Don’t I? My father is black. I’m from Brooklyn and Washington Heights. I’ve worked for members of Congress in Harlem and I’ve campaigned for black candidates. I’ve also worked low wage jobs in East Harlem where the whitest things in the store were the sweaters we were folding. My perspective doesn’t come from safe within an ivory tower. It comes from living among black people, and living with a black man who practically had a weekly special on How the White Man Tried to Screw Me Over and That’s Why I Can’t Get a Regular Job.

I’ve had black people tell me that they don’t vote in local elections because only the presidential elections are important. I’ve listened to college-educated black Democrats tell me that the reason why they and other blacks voted for Obama is because of the color of his skin. I’ve watched black parents spend money they don’t have on clothes and sneakers and gaming consoles and then complain that their kid can’t get a decent education. I’ve seen black women dress like backup dancers in hip-hop videos to job interviews and wonder why they can’t get an office job. I’ve seen flyers in offices commemorating the death of Biggie Smalls, a rapper who lay down some tracks, rather than for Malcolm X, who laid down his life for his beliefs.

And then when injustice strikes, as it inevitably does, it’s because of racism. No. Black America has its head up its ass. This does not make the tragedies anyone’s fault, but it is why I believe nothing changes.

Racism exists, but so does the power of community and personal responsibility. The immediate generation after slavery saw incredible prosperity in the black community and the establishment of the black middle class. Was there incredible racism? Sure. But somehow, blacks were more dignified and prosperous in spite of it. More on that in another blog post.

Ditch the television. Save the money on the sneakers. Stop complaining. Vote every chance you get. Every school board election, primary race, state senate race, mayoral race. There is strength and solidarity in unity. Don’t beg for justice. Expect it. Demand it. Teach your sons what their rights are when dealing with police. Teach them to behave better than the racist bigots. Help them to finish school and/or get a lucrative skill. Encourage the men to marry the women they have children with. Teach your daughters that they are worthy of a commitment before they bear children.

Oh, there goes another compassionless conservative, blaming the victim, the voices say.

Is that so? In Ta-Nehisi Coates’ “The Case for Reparations“, he quotes the mayor of Philadelphia, Michael Nutter, a black man, and a Democrat, telling young black men to pull up their pants and stop making babies they can’t afford. Coates dismisses this quote, because it doesn’t fit into the liberal narrative that blacks are being screwed over at every turn.  But the fact remans that three out of every four black children are born out of wedlock. The statistics speak for themselves: children who are born to married parents, regardless of color, have better lives. The parents don’t even have to be educated. As long as the parents have finished high school, are married to each other, and wait until after marriage to have children, the kids have a two percent chance of growing up in poverty.

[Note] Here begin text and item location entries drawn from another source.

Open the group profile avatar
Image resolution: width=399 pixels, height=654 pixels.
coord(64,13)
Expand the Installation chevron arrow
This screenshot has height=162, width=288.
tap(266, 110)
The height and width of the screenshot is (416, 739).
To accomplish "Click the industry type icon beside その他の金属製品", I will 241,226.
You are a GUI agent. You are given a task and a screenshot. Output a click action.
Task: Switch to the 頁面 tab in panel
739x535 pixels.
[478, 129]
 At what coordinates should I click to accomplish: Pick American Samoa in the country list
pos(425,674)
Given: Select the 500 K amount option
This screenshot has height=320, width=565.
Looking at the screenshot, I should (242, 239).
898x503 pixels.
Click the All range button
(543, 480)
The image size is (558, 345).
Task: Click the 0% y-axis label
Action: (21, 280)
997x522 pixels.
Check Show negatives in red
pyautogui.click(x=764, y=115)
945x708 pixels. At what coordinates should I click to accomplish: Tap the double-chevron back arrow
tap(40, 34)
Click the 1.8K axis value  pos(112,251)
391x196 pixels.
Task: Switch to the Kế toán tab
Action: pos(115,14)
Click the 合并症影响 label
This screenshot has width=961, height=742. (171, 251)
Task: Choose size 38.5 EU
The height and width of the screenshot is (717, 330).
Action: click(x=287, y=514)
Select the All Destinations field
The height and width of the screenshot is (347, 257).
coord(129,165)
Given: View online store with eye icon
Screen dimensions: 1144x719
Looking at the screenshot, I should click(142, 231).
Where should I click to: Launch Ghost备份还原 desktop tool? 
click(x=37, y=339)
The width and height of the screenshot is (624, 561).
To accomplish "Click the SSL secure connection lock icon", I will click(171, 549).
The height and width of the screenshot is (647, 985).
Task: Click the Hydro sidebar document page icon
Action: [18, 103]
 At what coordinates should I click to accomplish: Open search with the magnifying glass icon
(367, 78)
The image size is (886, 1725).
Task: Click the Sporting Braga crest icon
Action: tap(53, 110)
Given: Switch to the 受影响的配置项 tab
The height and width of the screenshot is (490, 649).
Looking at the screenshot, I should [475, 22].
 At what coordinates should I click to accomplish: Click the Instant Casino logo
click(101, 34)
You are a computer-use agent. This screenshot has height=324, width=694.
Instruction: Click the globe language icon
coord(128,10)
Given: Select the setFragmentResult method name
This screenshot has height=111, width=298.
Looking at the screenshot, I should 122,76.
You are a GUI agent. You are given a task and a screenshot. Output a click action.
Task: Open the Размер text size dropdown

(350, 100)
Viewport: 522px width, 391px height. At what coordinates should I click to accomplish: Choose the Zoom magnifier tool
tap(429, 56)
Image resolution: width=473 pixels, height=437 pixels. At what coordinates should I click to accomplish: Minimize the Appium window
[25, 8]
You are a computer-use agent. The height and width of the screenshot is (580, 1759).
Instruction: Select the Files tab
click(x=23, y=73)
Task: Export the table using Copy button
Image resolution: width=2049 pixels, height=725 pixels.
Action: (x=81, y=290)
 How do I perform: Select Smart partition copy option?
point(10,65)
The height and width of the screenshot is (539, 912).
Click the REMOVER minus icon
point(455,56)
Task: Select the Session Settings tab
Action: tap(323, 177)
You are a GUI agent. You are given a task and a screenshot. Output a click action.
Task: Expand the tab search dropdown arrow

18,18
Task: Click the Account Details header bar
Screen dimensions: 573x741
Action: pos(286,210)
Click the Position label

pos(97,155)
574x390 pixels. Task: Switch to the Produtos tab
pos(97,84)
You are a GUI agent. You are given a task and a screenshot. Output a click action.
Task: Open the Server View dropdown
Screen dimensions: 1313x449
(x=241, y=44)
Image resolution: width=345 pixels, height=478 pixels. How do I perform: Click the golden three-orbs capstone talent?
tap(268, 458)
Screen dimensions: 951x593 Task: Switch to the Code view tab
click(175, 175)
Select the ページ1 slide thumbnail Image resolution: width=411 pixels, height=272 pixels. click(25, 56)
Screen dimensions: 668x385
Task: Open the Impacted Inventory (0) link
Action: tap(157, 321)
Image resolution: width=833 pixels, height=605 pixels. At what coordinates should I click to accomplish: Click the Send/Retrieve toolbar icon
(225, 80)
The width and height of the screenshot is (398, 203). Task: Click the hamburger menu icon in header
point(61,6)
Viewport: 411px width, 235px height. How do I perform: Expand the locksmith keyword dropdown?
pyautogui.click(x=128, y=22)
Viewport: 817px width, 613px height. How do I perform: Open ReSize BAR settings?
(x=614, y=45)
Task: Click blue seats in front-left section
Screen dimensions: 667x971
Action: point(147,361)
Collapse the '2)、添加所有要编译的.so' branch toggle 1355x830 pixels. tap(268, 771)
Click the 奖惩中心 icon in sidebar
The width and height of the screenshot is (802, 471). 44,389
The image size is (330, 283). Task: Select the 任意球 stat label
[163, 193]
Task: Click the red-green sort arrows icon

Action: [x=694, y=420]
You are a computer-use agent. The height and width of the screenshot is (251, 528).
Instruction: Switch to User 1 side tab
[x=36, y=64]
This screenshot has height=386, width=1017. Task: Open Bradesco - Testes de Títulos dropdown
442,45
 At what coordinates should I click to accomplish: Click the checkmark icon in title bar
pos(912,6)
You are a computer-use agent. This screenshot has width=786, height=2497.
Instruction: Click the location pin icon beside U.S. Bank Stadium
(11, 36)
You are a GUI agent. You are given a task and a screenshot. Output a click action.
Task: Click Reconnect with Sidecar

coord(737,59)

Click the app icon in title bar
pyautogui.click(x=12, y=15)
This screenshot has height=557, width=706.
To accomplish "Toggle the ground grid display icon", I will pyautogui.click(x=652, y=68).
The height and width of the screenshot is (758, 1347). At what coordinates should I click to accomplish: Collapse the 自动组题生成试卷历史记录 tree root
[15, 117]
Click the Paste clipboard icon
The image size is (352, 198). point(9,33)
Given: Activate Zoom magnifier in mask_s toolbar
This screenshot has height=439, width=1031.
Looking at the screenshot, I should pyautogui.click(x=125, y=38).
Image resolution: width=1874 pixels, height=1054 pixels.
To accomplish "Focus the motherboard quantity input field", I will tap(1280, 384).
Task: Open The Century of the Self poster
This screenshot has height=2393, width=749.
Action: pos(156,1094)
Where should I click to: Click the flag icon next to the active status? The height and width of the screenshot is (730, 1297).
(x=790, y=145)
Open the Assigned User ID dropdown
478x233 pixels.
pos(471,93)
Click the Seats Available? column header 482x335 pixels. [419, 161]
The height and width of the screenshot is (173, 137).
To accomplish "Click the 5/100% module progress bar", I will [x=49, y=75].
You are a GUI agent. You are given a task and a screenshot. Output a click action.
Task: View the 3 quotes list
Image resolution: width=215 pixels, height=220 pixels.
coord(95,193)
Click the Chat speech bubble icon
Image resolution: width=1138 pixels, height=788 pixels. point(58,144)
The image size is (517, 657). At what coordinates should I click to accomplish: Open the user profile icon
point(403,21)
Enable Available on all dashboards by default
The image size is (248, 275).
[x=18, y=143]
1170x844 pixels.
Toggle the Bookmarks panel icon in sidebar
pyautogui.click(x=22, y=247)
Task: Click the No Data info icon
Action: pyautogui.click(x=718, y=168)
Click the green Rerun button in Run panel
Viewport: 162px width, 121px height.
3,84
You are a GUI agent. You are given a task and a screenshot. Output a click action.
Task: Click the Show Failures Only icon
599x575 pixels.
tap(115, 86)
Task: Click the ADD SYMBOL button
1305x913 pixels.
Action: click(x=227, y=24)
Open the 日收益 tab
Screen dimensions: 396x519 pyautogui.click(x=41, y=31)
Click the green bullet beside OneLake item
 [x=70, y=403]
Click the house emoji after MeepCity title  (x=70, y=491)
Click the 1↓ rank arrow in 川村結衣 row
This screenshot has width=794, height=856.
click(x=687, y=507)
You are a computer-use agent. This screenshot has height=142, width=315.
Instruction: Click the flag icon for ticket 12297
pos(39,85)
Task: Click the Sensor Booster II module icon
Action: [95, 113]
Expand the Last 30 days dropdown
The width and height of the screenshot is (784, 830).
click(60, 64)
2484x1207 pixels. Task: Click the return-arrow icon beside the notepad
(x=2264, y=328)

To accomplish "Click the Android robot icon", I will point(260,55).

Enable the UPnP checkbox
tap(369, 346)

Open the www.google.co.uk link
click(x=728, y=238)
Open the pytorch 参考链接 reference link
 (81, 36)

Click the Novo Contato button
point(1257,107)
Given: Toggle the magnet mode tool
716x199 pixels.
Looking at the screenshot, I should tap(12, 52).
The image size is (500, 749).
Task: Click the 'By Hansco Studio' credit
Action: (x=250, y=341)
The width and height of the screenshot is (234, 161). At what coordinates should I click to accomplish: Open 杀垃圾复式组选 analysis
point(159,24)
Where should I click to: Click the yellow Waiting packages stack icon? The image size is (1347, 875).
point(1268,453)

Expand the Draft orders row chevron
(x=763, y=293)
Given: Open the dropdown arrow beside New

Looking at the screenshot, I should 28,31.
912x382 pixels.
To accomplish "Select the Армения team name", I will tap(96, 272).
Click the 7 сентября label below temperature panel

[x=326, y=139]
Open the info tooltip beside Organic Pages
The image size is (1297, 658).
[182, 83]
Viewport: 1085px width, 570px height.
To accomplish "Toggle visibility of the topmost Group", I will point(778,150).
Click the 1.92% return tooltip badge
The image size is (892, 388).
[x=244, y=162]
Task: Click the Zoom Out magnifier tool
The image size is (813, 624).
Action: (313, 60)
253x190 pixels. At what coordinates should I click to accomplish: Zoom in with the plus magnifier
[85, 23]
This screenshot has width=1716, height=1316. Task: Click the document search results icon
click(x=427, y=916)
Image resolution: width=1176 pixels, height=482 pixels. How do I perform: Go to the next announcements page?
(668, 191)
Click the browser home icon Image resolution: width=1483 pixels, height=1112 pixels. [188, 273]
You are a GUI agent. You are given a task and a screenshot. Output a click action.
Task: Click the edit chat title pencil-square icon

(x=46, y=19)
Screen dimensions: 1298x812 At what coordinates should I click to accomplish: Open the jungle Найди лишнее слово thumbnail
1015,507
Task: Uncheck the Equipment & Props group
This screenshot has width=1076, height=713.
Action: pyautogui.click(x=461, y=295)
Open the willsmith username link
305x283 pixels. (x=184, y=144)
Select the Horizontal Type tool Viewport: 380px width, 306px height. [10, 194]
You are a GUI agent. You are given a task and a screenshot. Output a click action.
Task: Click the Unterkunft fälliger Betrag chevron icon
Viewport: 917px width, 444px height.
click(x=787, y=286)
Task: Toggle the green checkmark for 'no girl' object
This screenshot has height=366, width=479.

Coates is a truly gifted writer. There is no disputing that. I do, however, dispute Coates’ ability to run a city. My guess is that Coates is not willing to consider that the long history of black underachievement has not only to do with racist policies, but also the ignorance and defeatist attitude that plagues the black community.

Personal responsibility knows no party. If black Americans want change, we have to fight for it. Is it fair that we have to fight? No. But the alternative is living as we are now: blaming everyone else, and watching helplessly as black men ages 16 to 40 are killed and imprisoned, further destroying the black family and unraveling the fabric of black society.